= Text excerpt =

Flora and fauna of the Athens County area, and occasionally habitats outside Ohio. Subject matter will consist of both interpretive material and taxonomic issues in plant and animal identification.
Sunday, April 17, 2011
Spring Hike Time
It has been raining a lot down here lately, and I mean a LOT! It's hard to find a clear sunny day, so when it occurs, one has to get out and hike. I'm curious to see what mid-April is bringing us. Abundant in our forest understory is the small but bright bloom of Spicebush shrubs.
Looking like a pink octopus, the Hazelnut bloom is one of our smallest woody plant flowers. Middle April is already well past the peak time for this species. Most flowers have turned hard and black, but I was able to find a couple magentas still hanging on. The male reproductive parts consist of long hanging catkins which drop the pollen on to this female. She may lack flower petals, but she still has 'style'.

= Data excerpts =

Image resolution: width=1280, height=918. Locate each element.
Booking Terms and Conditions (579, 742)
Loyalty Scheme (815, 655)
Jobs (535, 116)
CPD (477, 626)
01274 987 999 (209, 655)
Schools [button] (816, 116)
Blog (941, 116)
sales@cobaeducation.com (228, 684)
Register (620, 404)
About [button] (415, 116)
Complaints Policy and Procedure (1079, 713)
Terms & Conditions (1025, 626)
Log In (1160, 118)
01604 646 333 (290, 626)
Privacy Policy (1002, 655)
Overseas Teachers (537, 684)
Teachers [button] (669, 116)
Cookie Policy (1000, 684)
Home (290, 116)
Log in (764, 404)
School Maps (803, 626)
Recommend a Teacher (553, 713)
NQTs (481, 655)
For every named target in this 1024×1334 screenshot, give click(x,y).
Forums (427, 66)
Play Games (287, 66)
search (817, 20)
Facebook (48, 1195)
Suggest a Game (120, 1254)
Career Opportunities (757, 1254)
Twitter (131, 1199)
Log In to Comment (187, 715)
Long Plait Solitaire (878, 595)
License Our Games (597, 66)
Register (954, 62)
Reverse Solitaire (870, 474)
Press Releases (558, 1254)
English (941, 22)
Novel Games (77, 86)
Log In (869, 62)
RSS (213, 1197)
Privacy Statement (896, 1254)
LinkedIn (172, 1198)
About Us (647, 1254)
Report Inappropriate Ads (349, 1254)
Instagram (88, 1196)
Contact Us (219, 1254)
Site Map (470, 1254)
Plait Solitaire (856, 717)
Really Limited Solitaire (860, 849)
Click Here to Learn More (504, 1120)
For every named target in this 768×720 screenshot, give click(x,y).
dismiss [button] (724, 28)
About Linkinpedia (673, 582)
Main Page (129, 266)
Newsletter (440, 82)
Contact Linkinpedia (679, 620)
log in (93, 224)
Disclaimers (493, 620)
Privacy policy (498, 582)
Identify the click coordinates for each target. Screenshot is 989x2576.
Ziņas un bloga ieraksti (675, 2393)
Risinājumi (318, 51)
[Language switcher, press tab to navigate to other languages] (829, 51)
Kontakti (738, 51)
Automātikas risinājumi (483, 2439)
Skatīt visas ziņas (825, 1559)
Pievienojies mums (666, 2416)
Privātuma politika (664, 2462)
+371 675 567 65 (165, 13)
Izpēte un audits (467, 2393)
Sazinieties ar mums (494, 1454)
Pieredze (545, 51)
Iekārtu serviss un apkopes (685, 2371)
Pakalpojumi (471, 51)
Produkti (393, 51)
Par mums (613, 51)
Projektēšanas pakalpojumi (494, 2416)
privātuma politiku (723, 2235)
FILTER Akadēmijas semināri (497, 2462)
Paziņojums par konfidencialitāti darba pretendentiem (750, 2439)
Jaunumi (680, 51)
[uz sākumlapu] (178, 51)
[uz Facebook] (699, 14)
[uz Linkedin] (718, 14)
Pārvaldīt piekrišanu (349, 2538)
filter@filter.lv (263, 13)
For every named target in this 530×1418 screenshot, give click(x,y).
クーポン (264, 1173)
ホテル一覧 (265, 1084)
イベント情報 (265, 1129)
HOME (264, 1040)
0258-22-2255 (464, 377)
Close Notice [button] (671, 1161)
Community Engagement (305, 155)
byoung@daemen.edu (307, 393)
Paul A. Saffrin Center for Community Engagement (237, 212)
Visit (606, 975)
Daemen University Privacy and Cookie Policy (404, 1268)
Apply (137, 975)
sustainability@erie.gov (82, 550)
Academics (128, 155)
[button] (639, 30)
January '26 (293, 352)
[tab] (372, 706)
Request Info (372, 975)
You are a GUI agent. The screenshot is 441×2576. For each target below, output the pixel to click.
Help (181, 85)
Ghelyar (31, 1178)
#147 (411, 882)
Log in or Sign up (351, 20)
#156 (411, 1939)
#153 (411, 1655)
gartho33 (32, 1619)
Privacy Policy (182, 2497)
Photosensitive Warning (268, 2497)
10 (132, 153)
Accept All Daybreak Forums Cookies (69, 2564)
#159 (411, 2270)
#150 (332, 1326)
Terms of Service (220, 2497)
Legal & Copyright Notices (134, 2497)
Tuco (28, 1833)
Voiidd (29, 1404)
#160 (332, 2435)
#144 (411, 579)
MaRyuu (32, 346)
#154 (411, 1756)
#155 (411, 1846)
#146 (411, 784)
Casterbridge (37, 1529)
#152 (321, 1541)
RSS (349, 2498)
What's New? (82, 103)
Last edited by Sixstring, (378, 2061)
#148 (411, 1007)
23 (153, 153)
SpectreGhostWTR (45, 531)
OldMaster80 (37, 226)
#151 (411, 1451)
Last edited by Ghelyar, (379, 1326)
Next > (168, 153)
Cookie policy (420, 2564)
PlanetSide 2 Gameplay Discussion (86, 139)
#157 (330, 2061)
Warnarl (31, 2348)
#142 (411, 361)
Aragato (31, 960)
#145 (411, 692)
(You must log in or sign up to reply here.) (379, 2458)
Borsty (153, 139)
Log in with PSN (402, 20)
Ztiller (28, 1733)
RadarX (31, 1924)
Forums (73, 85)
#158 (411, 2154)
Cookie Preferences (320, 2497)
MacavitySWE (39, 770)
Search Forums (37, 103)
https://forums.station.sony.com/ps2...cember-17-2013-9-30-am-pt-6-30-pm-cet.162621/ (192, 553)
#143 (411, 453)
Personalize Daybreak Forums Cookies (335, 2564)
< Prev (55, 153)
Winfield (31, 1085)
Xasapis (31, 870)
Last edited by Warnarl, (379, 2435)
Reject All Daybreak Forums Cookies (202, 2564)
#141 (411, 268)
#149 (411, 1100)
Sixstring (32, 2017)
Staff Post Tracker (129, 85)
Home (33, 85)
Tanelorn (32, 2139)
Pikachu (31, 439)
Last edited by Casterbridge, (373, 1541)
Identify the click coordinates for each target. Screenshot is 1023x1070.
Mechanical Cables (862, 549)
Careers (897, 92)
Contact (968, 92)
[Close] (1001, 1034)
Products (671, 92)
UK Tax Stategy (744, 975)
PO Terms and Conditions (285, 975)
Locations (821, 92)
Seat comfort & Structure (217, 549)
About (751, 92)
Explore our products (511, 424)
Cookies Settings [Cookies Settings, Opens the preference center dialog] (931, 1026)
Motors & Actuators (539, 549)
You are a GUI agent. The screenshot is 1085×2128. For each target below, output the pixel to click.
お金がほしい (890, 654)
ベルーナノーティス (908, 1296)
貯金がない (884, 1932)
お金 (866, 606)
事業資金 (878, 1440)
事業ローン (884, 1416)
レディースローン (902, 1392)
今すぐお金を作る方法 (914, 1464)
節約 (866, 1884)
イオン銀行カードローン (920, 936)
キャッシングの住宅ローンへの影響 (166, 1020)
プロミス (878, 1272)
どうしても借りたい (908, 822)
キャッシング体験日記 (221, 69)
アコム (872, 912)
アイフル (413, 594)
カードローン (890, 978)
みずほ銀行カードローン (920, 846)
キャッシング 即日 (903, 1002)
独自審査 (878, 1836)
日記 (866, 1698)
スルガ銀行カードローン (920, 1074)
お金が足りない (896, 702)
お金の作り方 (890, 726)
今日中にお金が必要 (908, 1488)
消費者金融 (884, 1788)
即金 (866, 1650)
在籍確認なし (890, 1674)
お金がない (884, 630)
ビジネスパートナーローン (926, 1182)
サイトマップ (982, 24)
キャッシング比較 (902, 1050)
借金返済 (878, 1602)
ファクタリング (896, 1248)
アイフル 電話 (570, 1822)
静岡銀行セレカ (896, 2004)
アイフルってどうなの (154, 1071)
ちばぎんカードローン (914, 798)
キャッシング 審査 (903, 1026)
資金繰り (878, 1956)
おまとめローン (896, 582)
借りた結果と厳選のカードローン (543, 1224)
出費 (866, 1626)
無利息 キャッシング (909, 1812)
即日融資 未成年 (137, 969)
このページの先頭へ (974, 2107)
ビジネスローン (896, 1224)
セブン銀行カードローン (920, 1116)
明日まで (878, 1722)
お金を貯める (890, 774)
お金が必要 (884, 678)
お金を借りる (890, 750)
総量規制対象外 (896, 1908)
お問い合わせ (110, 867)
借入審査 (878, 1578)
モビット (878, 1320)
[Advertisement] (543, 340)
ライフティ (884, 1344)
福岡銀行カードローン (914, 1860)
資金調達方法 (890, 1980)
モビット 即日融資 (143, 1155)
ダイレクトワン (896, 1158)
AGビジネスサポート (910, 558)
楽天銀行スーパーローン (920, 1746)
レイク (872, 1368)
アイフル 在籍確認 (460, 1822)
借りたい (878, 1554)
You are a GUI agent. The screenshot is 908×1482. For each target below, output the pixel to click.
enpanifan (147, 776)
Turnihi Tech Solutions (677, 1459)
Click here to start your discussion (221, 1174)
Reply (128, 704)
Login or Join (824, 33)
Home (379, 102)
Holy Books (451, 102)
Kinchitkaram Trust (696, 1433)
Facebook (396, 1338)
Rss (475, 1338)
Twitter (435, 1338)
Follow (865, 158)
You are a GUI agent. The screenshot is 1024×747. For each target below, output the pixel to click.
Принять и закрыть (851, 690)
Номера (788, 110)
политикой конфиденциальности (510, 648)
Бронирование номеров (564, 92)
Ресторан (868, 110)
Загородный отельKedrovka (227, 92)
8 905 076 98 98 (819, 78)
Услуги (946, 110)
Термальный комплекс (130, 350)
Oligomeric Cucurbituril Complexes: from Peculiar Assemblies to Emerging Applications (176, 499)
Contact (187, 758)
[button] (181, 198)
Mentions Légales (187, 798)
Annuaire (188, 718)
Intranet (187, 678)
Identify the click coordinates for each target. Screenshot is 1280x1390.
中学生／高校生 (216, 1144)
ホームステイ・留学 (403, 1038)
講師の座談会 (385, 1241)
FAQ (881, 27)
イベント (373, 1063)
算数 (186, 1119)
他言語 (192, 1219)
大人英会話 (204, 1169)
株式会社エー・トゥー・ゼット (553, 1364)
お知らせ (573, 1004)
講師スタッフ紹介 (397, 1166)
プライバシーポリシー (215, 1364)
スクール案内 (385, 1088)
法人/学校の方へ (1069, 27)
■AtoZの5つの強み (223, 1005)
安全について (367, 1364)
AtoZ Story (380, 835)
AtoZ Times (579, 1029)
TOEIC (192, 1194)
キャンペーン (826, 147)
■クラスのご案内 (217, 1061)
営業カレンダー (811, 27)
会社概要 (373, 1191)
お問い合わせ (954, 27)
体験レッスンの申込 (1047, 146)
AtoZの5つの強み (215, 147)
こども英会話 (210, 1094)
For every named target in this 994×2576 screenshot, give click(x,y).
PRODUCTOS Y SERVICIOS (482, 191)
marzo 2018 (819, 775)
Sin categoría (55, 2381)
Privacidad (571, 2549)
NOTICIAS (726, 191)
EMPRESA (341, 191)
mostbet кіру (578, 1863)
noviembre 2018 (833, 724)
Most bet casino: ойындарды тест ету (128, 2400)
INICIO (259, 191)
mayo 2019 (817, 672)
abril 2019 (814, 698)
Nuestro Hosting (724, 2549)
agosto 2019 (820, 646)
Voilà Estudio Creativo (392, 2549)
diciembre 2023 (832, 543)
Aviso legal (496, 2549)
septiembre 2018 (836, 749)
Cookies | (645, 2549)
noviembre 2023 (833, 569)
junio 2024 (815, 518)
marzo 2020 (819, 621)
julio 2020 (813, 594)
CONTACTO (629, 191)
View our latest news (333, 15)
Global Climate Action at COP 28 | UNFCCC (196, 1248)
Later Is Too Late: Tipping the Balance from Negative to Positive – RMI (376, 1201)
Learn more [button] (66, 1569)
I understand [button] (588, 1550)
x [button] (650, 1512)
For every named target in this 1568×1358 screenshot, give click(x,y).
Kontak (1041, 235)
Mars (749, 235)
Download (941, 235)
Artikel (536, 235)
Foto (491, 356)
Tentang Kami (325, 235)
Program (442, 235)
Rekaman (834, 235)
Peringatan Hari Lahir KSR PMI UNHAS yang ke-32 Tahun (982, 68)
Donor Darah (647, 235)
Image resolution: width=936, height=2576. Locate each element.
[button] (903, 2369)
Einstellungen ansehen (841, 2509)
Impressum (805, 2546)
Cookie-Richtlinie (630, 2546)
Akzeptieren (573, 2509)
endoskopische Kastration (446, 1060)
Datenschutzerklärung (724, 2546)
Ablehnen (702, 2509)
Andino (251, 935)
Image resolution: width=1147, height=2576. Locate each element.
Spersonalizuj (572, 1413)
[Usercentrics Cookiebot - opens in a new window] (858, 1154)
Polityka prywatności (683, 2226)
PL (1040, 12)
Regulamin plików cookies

= Work request 1 =
Answer these questions using the spring hike post above, one answer per line:
(a) Which shrub's bloom is abundant in the forest understory?
(b) What does the Hazelnut bloom look like?
(c) What do the Hazelnut's male reproductive parts consist of?
= Work request 2 =
Sum up the spring hike post in two sentences.
= Work request 3 =
Continue the spring hike post from its last sentence.

= Your response 1 =
(a) Spicebush
(b) A pink octopus
(c) Long hanging catkins

= Your response 2 =
After a lot of rain, a clear sunny day offered a chance to hike and see what mid-April brings, including the bright blooms of Spicebush shrubs in the forest understory. The small Hazelnut bloom, which looks like a pink octopus, is already past its peak, but a couple of magenta flowers were still hanging on.

= Your response 3 =
A pollinating wasp prepares to land on this buttercup. The buttercups look very similar to one another. You must examine both the leaves and sepals to be sure. This is the Hispid Buttercup. A similar looking plant, the Swamp Buttercup, Ranunculus septentrionalis, is now considered the same species.
Isn't it funny when you approach a pond that every frog but one jumps in from the edge. Well I found "the one". Sneaking up on this Green Frog, bending down on your knees, and leaning forward in hopes it doesn't move can be tricky, especially when you're out of shape like myself.
A deep pond is one thing, but even just a water filled ditch is enough for some amphibians to lay eggs. Often people ask how you tell toad eggs from frog eggs. These are toad eggs. They are black and white, and laid in long "strings" rather than round batches.
Red pins stuck in a pin cushion always attracts my attention to the Great or Star Chickweed. These plants have notched flowers in fives. On most species you can see the notch at the bottom of the petals. On this species it really looks like it has ten petals.
Creeping Charlie, Gill-over-the-Ground, Ground Ivy, or throw the bean bag into the buck-toothed clown mouth. Whatever you wish to call it, this plant is a common bloomer right now in most open, sun-filled habitats.
Hepatica flowers can occur in white, light blue, lavender, or my personal favorite, a deep rich purple.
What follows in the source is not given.